Kahkaha attırdı it herif bana, asker adam için yemek önemli ama şu dediği doğruysa yeminle hepsine ziyafet çekerim. Kasım aralık ocak 3 ay diz boyu kar olur köyde ne durumda acaba, bizim çocuklar boş bırakmazlar biliyorum ama onların da sorumluluğu fazla. Dağda yiyeceği biten solucanlar köye musallat olur, köylünün kış için sakladığı üç beş parça nevaleyi zorla alır ellerinden. İnşallah o itlere fırsat vermez bizimkiler.
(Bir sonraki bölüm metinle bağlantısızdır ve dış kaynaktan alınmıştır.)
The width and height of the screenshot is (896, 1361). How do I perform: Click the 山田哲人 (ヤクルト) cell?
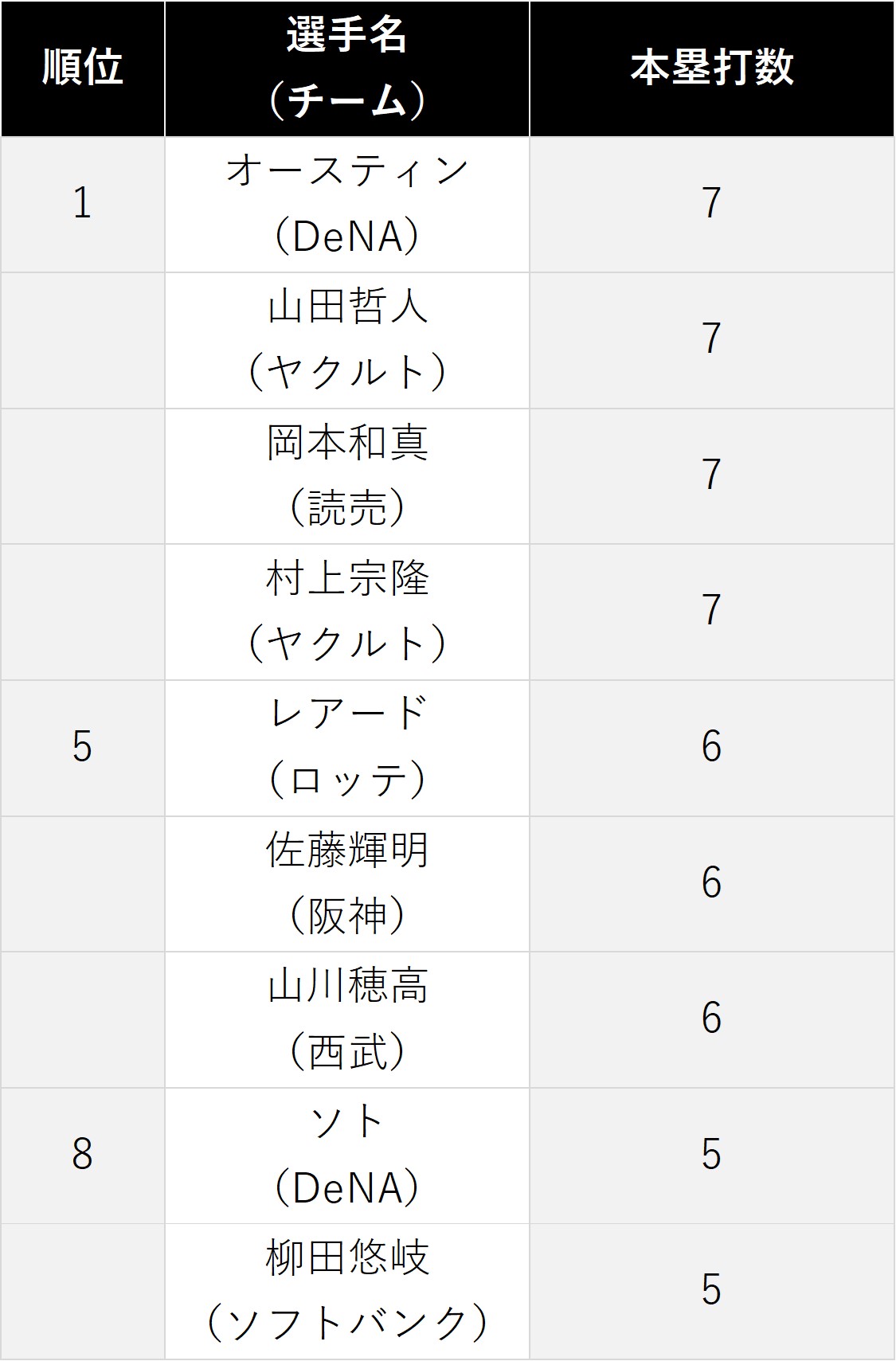[347, 341]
Kafamın için arapsaçı gibi anlayacağınız. Bin tane şey var kafamın içinde. Çayımın son yudumunu da almışken erlerden biri koşarak yanıma geldi.
"Komutanım"
"Hayırdır aslanım"
"Komutanım 2 km doğuda kalabalık bir grup var kuzey istikametinde ilerliyorlar."
"İyi hadi bakalım biraz çakal avlayalım"
"Emredersiniz komutanım."
Kalktım ben de dürbünden baktım dedikleri yere, it sürüleri. Askerleri konuşlandırdım uygun bir alana ve temkinli şekilde ilerlemeye başladık onların yolunu kesebilecek şekilde iki yandan ilerliyoruz. Nereyi basmışlarsa yanlarında yiyecekler var bir lokmasını da size yedirirsem adım haram olsun lan bana..
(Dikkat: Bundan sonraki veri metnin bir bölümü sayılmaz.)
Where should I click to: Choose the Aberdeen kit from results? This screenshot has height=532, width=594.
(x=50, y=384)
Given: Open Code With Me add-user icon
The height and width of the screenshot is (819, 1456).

Yarım saat kadar devam etti yürüyüşümüz kar neredeyse dizlerimizin de üzerinde.. Çok geçmeden de itlerin geçeceği yolu sardık ama bizi fark etmediler. Ellerimle askerlere talimatlarımı verdim ve daha bu it sürüsü ne olduğunu anlamadan bindik tepelerine. Belki 10 dakika sürdü bilmiyorum biz de yara aldık belki ama hepsini de geberttik Allah'ın izniyle. Milletten topladıklarını yüklendik geldikleri yöne gönderdim 3 askeri, köy halkına versin geri diye. Çoğunun evinde günde bir öğün yemek yenir kış boyu.. Şerefsizler için bu önemli değil tabi!
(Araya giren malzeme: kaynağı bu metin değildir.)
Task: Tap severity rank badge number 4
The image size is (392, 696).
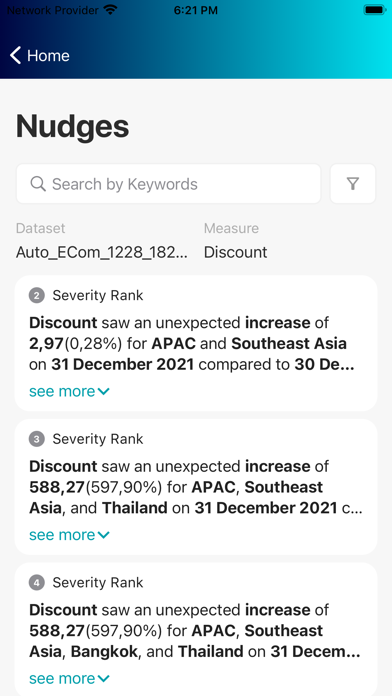Action: point(37,583)
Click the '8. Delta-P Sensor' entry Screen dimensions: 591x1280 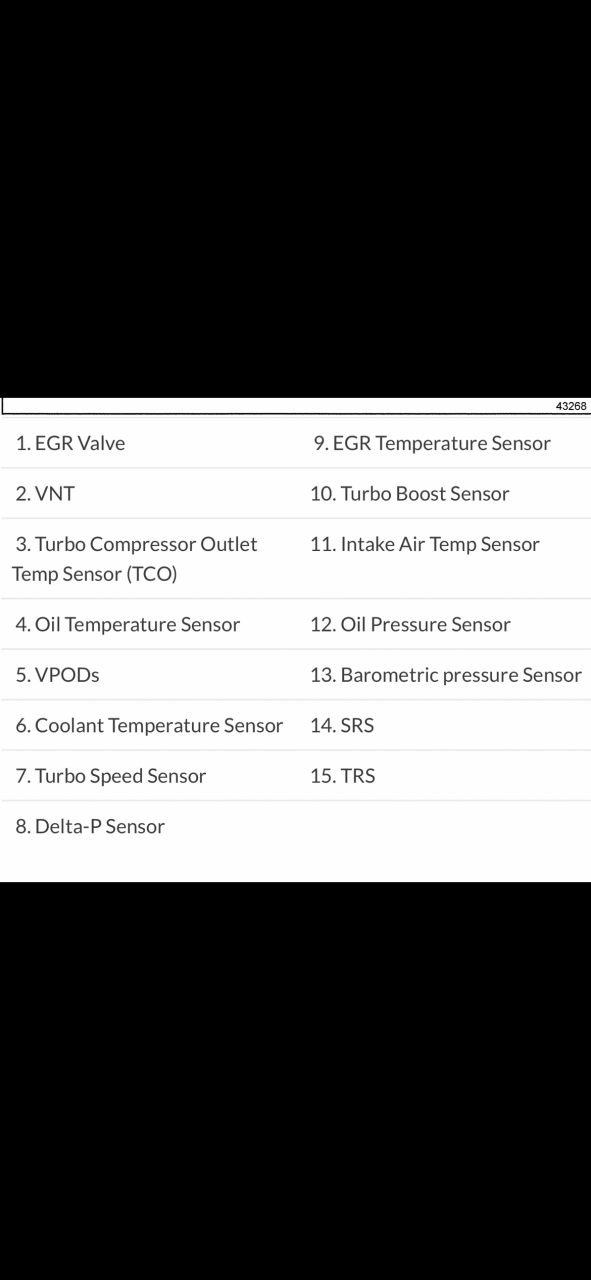point(90,826)
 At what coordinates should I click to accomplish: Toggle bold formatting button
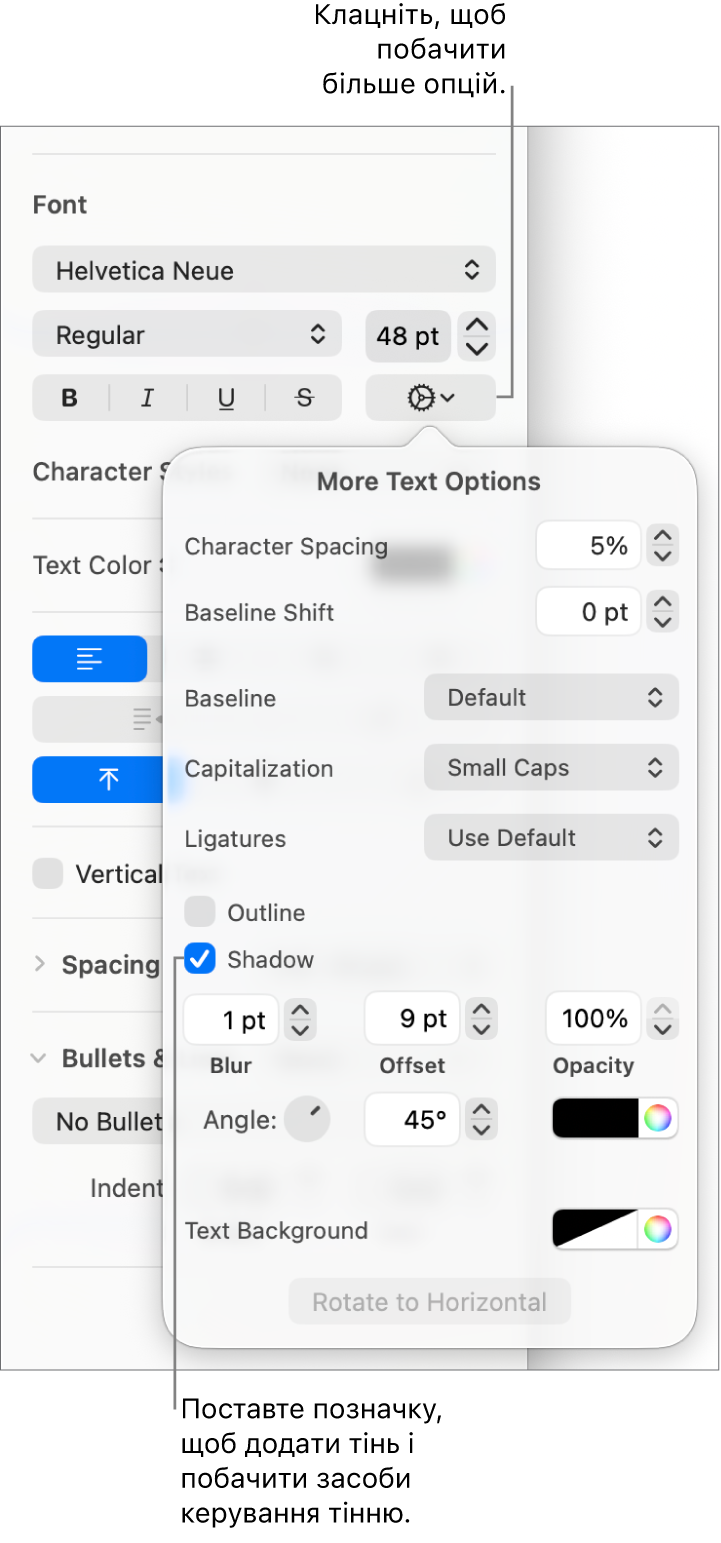click(x=70, y=398)
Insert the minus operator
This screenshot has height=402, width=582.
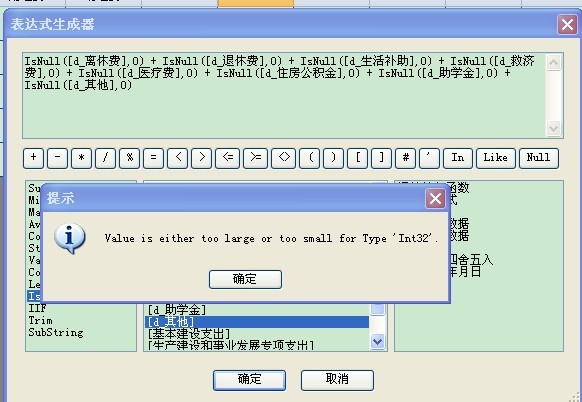pos(58,158)
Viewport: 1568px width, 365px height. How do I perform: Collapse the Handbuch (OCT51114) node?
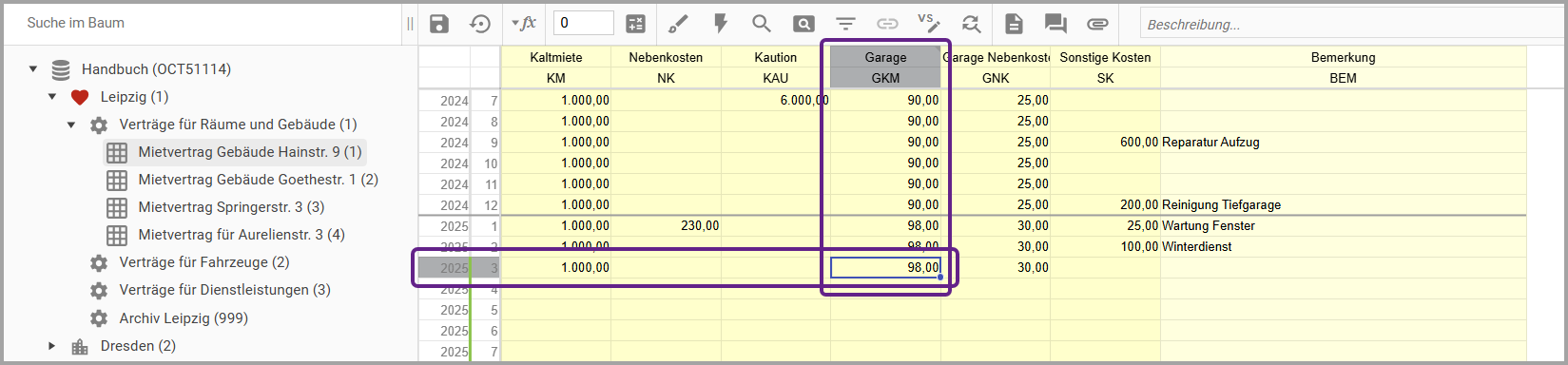coord(33,68)
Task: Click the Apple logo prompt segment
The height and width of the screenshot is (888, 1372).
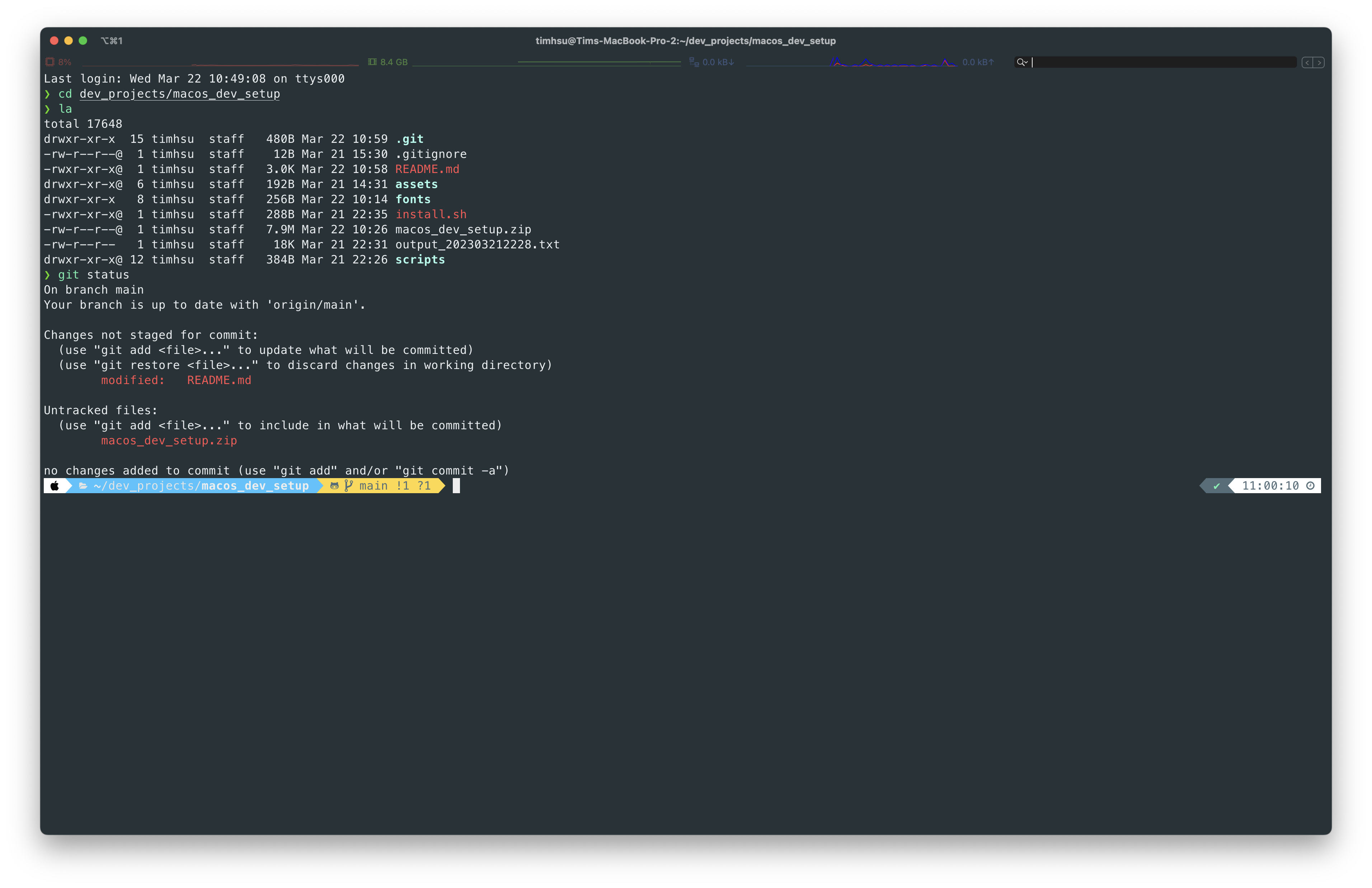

Burada itleri geberttikten sonra kendi mevkimize döndük tekrar. Köy halkının nevalesini dağıtan askerler de gelince orada yeni görev için beklemeye başladık. Tabi bu arada artık yılın sonu. 1986 ya belki saatler kaldı. Biz sınır ötesinde operasyondayız..
"Komutanım yeni yıla az kaldı"
"Kalsın aslanım bizim ne işimiz olur yılın yenisiyle iyisiyle"
"Öyle de komutanım ne bileyim insan ailesinin yanında olmak istiyor böyle zamanlarda."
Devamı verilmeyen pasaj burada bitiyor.